From: John Darrington
<address@hidden>
To: Mehmet Hakan Satman <address@hidden>
Cc: address@hidden
Sent: Wed, March 23, 2011 12:58:08 PM
Subject: Quick cluster time and space optimisation
On Tue, Mar 22, 2011 at 02:53:45AM -0700, Mehmet Hakan Satman wrote:
Hi friends,
I corrected the source file and prepared the test files as John suggested. I
created the file quick-cluster.at with a test data. I run the "make check"
command and some of the output of this process is like:
436: T-TEST invalid syntax ok
437: T-TEST string variable ok
438: T-TEST string variable, only one value ok
439: T-TEST string variable comparison bug ok
QUICK CLUSTER
440: QUICK CLUSTER ok
Wonderful!
Now that we've got a working autotest we can start optimising the
algorithm without fear of unwittingly breaking it.
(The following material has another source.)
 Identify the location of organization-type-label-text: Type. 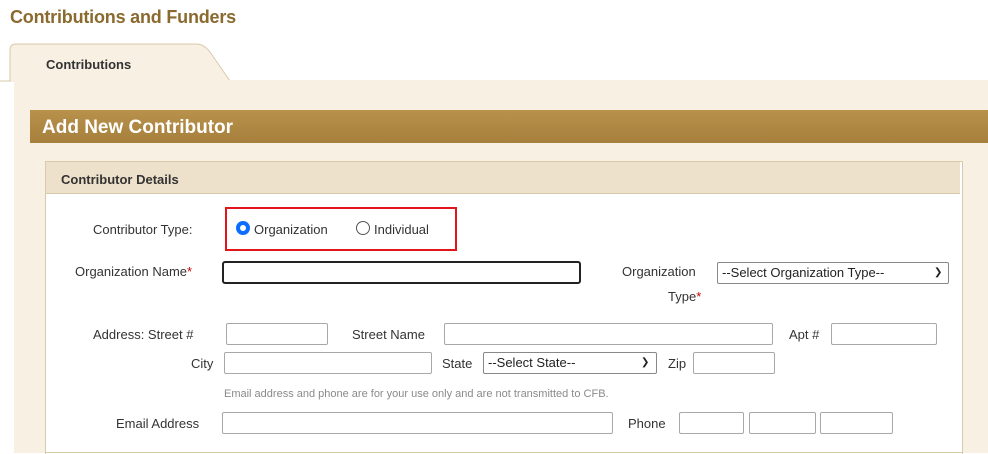
(682, 296).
This is where it
starts to get interesting!
The biggest problem I see at the moment is that it is allocating
potentially huge blocks of memory. PSPP (and spss) is designed to
cope with extremely large amounts of
data. So we should try to
accommodate this in the design of quick-cluster.
So imagine for the moment that somebody wants to perform
quick-cluster 500 variables (m), and 10,000,000 cases (n). PSPP would
run out of memory before it even starts to do the calculation.
There's a number of places where we should eliminate these memory
allocations, but let's deal with them one at a time.
Firstly, I see that the entire dataset is copied not once, but twice:
Once before the call to kmeans_create where you copy the casereader
into the array. And then again inside kmeans_create where you copy
the array into a gsl_matrix. I did some profiling on my system and
this accounted for a significant proportion of the time taken to
perform QUICK CLUSTER.
So, I suggest that we start by changing the signature of
kmeans_create from
struct Kmeans *
kmeans_create (double *data,
int n, int m, int ngroups, int maxiter);
struct Kmeans *
kmeans_create (struct casereader *cr, int m, int ngroups, int maxiter);
This will save at least one iteration through the data and one big
chunk of memory. Later we can improve on this.